> **YOUR GOAL**
Each line of the data that includes the string "agent" is to be copied out.
◆ ◆ ◆ ◆ ◆ ◆ ◆
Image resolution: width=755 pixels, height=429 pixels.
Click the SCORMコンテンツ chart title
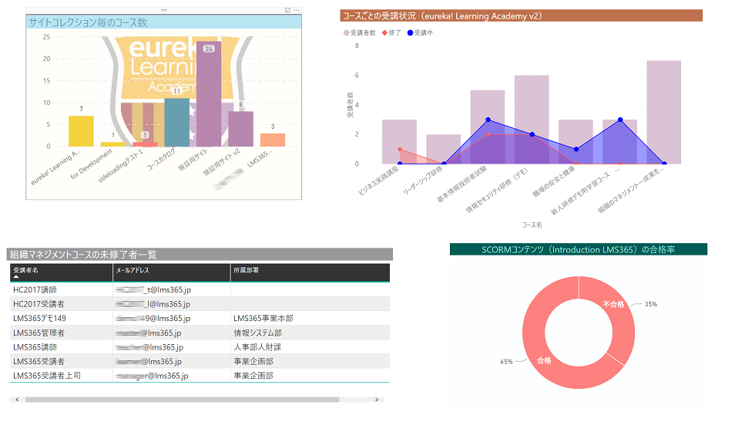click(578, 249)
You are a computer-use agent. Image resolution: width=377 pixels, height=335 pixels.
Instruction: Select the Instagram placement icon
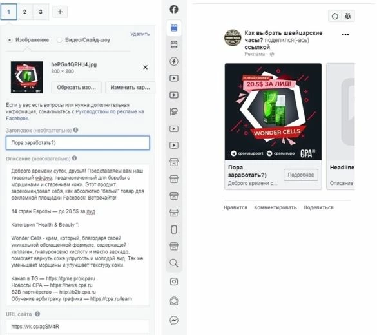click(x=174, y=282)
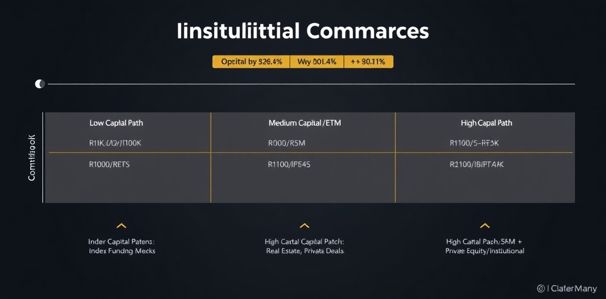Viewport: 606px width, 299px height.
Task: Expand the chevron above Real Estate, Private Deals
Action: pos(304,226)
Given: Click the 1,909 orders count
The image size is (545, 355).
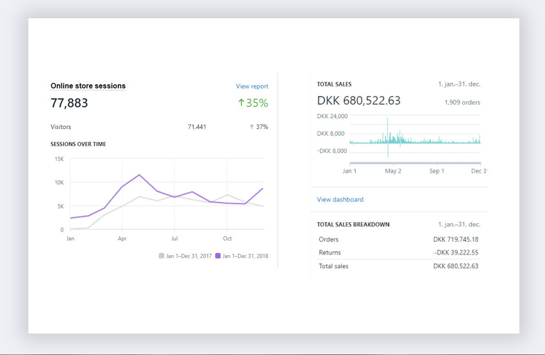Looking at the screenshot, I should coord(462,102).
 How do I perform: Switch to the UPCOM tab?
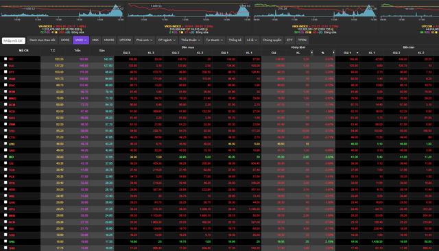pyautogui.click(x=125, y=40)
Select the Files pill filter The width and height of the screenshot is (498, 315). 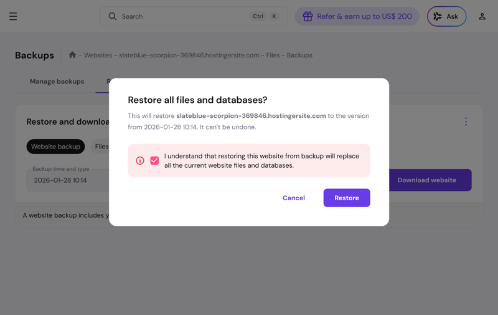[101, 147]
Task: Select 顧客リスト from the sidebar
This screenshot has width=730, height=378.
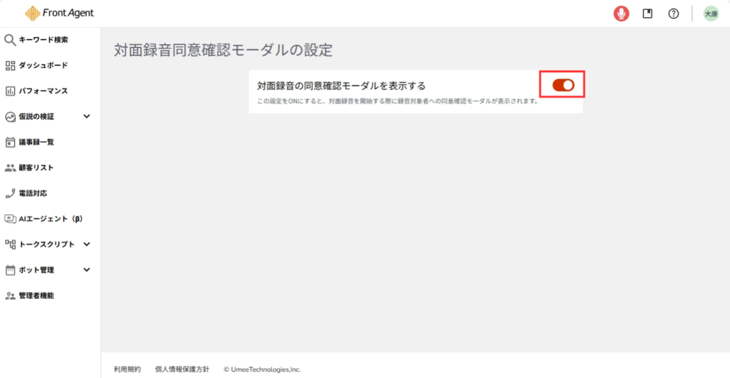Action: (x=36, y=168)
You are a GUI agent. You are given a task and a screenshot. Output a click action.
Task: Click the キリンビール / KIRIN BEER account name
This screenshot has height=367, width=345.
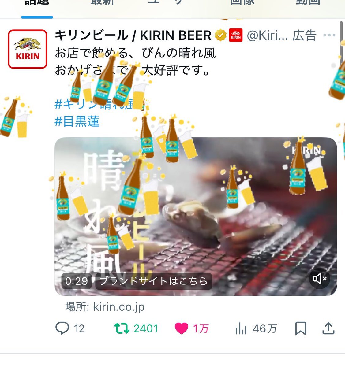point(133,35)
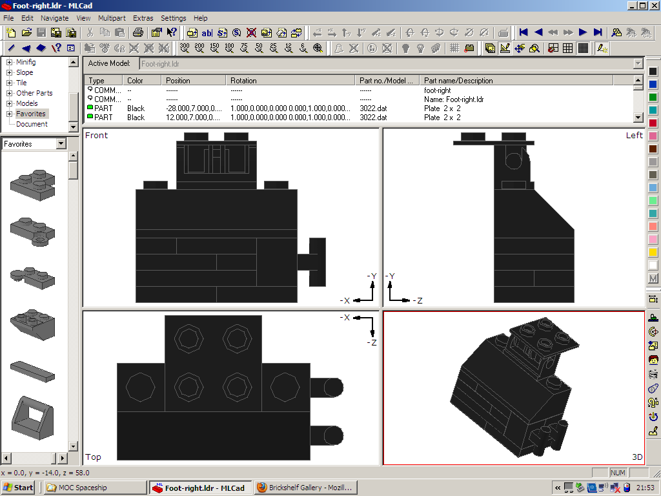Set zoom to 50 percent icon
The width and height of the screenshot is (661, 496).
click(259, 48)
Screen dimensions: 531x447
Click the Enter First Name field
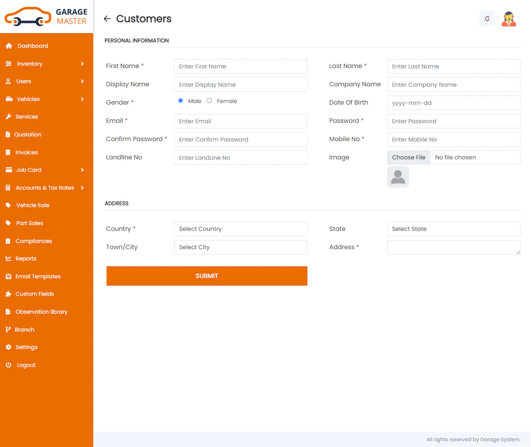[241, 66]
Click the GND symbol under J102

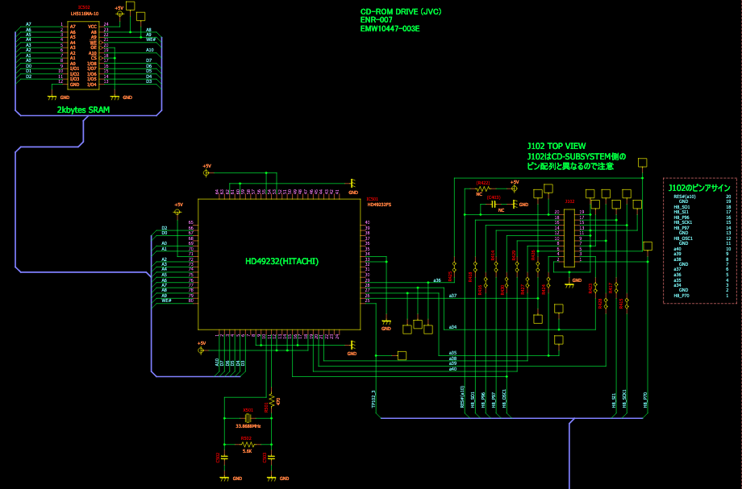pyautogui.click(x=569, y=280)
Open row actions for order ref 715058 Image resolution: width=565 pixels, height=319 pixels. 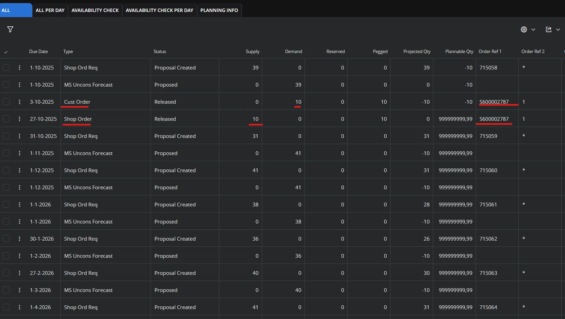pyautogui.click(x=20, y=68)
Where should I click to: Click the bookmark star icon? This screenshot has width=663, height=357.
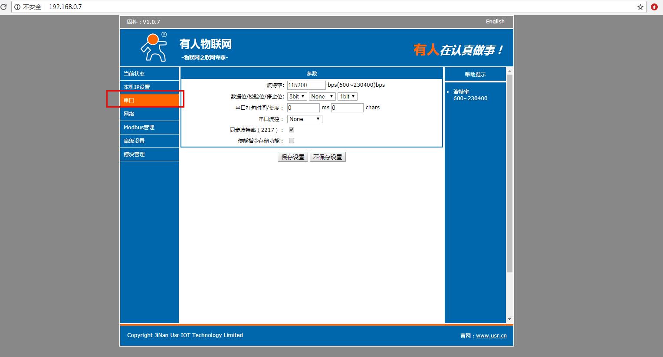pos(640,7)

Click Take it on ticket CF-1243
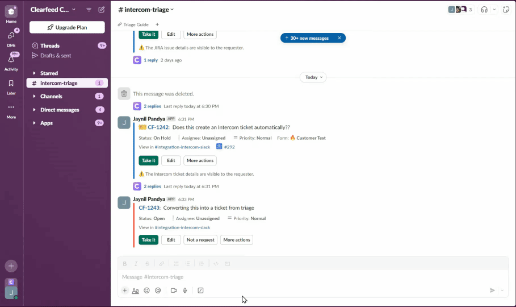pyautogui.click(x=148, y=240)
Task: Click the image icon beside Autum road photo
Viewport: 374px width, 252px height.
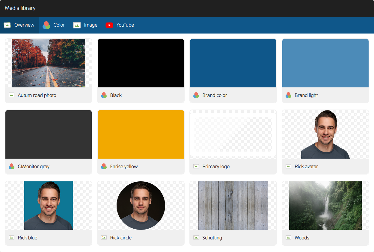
◆ ◆ ◆ ◆ ◆ ◆ ◆
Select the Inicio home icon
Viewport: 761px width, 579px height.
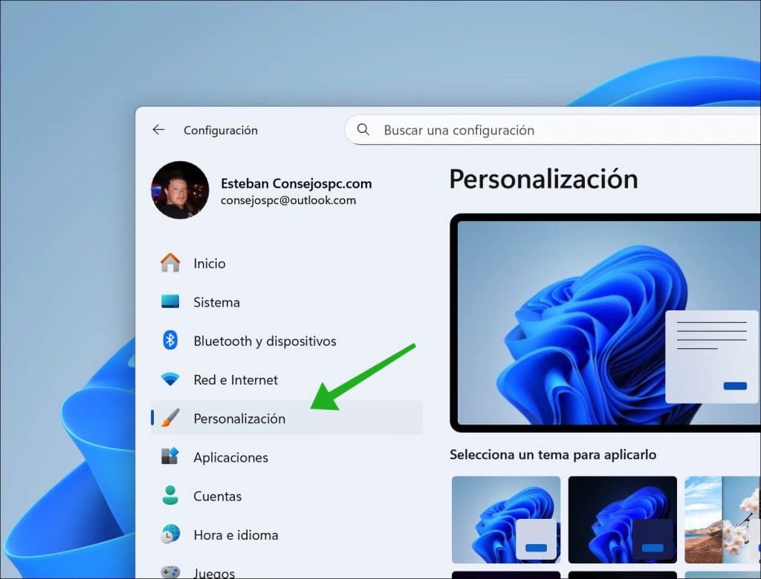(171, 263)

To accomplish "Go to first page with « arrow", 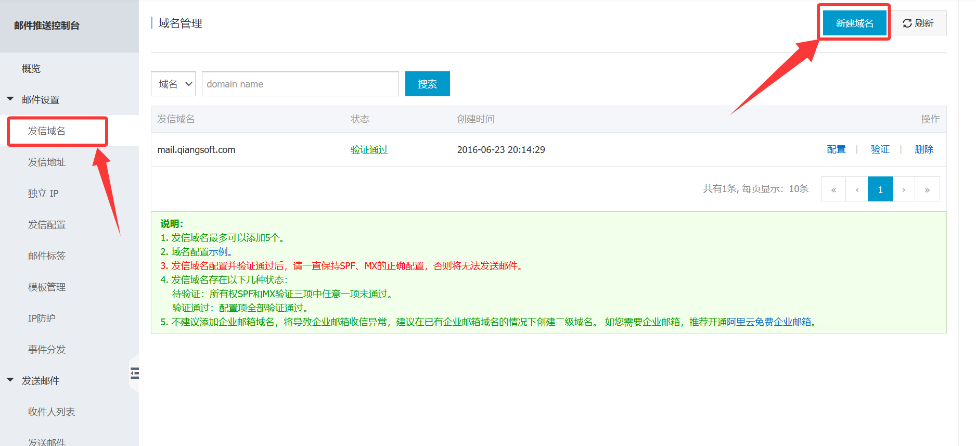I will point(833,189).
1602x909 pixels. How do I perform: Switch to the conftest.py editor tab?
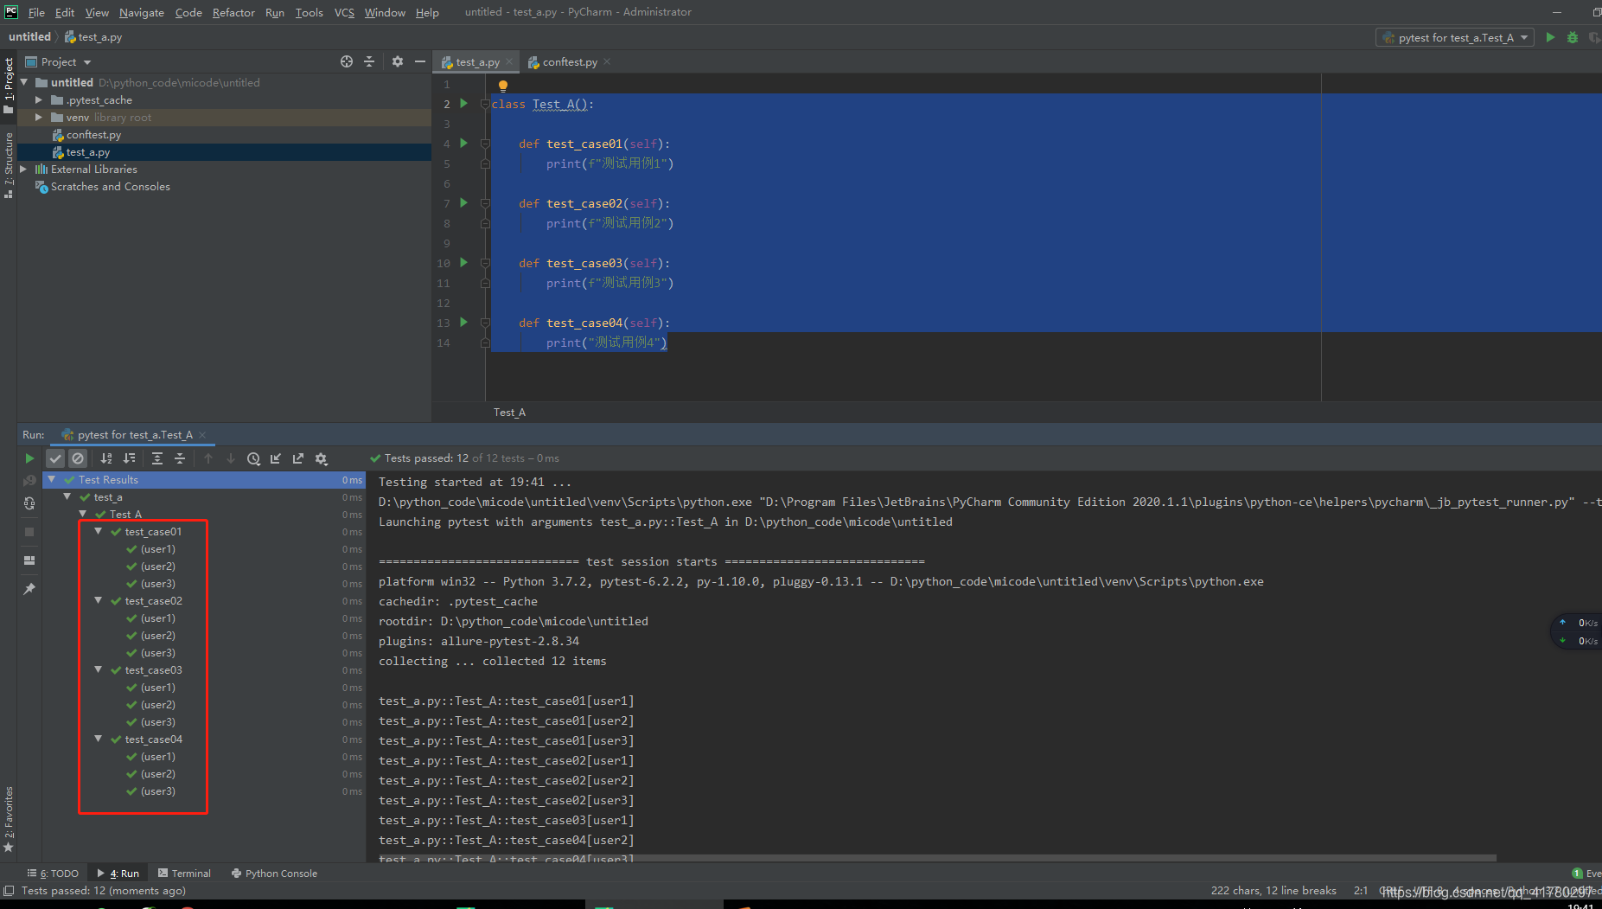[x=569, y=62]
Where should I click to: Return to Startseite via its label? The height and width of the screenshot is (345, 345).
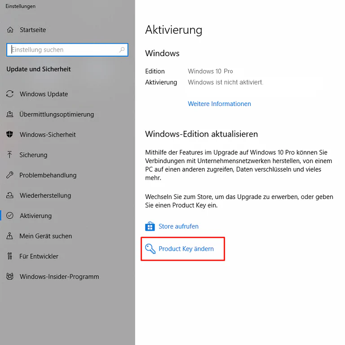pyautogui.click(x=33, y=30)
◆ ◆ ◆ ◆ ◆ ◆ ◆
> **RESULT FOR THIS TASK**
You are a computer-use agent. Image resolution: width=377 pixels, height=335 pixels.
You are a GUI agent. You are given a task and a screenshot. Output a click action.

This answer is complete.